We evaluate our method on several recent vision transformer architectures, including DeiT [29], CaiT [30], PVT [35] and Swin Transformer [35]. We also test TokenMix on ResNet [13], which is representative of convolution models, as comparison. We follow the training recipe of DeiT [29]. The batch size is set to 1024. We use AdamW [19, 22] as the optimizer and set the learning rate as 0.001 with 5 warm-up epochs. The learning rate is decayed following a cosine scheduler down to $10^{-6}$. Without other specification, we train the models for 300 epochs. Rand Augment [8] and Mixup [39] are both used by default. Following [29], we switch TokenMix and Mixup with the probability of 0.5. For training architectures with smaller model sizes, e.g., DeiT-T [29], PVT-T [35], or CaiT-XXS [30], we sample the $\lambda$ in Equation 2 from a beta distribution Beta$(1.0,1.0)$. We use binary cross-entropy (BCE) loss instead of the typical cross-entropy (CE) loss by default following [36, 2], as the mixed images are more likely to contain multiple labels. To generate the neural activation maps, we defautly use NFNet-F6 [3] following [16].

For transferring to the ADE20K dataset, we follow the setting in BEiT [1], and fine-tune for 160K steps with Adam [19] optimizer. The detailed hyperparameters are described in supplementary materials.

We report the results on ImageNet-1K dataset with our TokenMix. As shown in Table 1, TokenMix consistently improves CutMix on various transformer-based architectures, i.e., DeiT [29], PVT [35], CaiT [30], and Swin Transformer [21]. Specifically, TokenMix outperforms CutMix [37] by +1% for DeiT, across DeiT-T to DeiT-B. We also improve popular hierarchical transformer architectures Swin-T and PVT-T for +0.4% and +0.5%, respectively. All the results demonstrate the effectiveness and generalization of the proposed TokenMix.

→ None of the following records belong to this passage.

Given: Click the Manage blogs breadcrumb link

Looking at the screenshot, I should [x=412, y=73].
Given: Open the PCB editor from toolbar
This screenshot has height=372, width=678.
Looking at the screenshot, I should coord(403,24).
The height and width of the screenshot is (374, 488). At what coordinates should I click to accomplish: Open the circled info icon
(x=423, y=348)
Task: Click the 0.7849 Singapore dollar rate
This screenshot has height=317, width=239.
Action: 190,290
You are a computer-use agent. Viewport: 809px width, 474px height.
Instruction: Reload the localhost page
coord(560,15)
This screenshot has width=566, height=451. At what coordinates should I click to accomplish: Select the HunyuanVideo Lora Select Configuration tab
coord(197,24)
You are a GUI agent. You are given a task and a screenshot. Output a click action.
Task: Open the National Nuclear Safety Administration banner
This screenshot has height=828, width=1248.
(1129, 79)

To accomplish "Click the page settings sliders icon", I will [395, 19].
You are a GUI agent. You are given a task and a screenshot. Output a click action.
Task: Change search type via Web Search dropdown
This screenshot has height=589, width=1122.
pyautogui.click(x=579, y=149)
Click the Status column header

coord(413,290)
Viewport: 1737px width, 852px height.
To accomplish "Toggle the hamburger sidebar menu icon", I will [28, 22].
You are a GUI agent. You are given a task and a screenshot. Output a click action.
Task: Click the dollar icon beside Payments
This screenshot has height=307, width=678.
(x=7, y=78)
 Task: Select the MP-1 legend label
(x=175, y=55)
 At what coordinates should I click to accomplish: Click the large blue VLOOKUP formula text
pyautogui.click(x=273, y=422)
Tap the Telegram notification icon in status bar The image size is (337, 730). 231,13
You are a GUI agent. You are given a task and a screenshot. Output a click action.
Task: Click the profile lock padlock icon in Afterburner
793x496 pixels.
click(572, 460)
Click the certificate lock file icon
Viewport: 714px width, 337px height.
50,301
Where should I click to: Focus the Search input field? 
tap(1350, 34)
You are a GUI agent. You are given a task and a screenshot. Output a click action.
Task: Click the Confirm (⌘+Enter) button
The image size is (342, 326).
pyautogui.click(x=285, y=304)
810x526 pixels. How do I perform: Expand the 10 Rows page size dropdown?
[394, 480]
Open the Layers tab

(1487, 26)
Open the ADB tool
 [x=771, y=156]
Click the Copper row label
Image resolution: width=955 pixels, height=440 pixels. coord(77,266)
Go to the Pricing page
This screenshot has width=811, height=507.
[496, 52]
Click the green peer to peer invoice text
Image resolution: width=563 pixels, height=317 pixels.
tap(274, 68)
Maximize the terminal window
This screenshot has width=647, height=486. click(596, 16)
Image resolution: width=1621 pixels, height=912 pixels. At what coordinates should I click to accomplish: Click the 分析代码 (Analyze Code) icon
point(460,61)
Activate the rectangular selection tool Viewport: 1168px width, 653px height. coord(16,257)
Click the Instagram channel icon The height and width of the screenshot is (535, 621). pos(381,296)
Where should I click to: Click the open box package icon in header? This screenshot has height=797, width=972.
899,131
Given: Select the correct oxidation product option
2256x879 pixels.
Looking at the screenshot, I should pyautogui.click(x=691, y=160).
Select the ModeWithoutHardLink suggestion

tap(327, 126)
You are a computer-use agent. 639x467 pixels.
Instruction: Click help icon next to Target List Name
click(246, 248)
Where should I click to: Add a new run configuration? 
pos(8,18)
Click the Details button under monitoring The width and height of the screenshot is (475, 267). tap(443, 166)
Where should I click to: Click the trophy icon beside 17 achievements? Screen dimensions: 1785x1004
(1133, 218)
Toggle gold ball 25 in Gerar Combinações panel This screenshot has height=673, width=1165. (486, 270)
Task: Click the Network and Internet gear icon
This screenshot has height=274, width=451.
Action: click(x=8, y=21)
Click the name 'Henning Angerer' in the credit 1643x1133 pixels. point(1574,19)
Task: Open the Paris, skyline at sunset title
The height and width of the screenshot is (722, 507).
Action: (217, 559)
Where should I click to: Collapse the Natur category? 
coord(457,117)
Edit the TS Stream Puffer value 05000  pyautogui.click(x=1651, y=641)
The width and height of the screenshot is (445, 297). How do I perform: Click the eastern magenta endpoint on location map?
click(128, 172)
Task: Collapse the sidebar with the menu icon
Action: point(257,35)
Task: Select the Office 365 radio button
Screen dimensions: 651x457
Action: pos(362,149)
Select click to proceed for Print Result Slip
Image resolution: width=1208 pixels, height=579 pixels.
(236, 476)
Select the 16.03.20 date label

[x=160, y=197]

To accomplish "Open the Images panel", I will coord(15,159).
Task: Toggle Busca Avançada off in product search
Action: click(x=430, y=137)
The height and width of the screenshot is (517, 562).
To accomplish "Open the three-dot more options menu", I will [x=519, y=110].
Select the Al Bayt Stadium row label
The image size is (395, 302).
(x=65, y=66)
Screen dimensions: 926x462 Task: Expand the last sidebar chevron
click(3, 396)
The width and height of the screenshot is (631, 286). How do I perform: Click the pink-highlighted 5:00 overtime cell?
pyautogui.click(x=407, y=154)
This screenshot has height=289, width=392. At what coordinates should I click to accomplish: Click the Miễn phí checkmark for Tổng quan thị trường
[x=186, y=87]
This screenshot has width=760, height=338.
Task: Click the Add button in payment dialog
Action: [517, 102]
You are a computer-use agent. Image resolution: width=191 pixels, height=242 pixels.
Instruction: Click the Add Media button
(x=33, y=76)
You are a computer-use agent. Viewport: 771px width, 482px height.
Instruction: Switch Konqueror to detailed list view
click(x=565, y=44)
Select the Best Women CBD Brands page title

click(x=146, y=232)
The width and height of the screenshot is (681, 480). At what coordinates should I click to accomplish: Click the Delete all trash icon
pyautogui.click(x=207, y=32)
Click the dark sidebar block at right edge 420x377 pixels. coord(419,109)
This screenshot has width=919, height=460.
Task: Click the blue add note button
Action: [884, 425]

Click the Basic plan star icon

Our proposed TokenMix consists of two parts, i.e., token-level mixing and label refinement. We decouple the two parts and then compare them with the previous methods by fixing one part. In Table 5.1, we compare TokenMix to ReLabel [38] and TokenLabeling [16] with the same data augmentation method. The two methods utilize pixel-level supervision, but our TokenMix summarizes neural activations to create image-level target scores and is, therefore, more robust to individual pixel-level errors. Note that we use the same teacher network, i.e., NFNet-F6, to generate the offline targets. As shown in Table 5.1, TokenMix outperforms both ReLabel (+0.5%) and TokenLabeling (+0.3%) with the same training cost. We further compare TokenMix to previous mixing-based augmentation methods in Table 5.1. For a more fair comparison, we only use the labels from ImageNet. As shown in Table 5.1, TokenMix have performance advantages compared to other approaches. We see that the methods that introduce more foreground regions fail to improve CutMix on Vision Transformer. In contrast, our proposed TokenMix improves CutMix for +0.5% accuracy.

Pre-training on ImageNet-1K then finetuning to the downstream tasks is a common practice for many visual recognition tasks. It is important to verify whether the better pre-train with TokenMix can boost the performance on the downstream task. To do so, we transfer our TokenMix pre-trained models to the semantic segmentation task and compare them with regular pre-train. Note that TokenMix does not introduce extra computation overhead in the transfer stage. As shown in Table 4, we find that better pre-train from TokenMix consistently improves the segmentation performance on the ADE20K dataset. Notably, we improve DeiT-T for +0.7% mIoU, DeiT-S for +2.2% mIoU, DeiT-B for +0.5% mIoU. We notice that the performance gap becomes even larger (e.g. +1.1% mIoU for DeiT-T) when using multi-scale testing. All the results demonstrate the transferability of our TokenMix pre-trained models.

Besides the performance gains, we find that our proposed TokenMix improves transformers to be robust to occlusion, and focus more on the foreground area. All the visualization and analysis are conducted on DeiT-S.

We visualize some examples in ImageNet-1K (Figure 8) to show the disagreement between the salient areas and the foreground regions of the target class.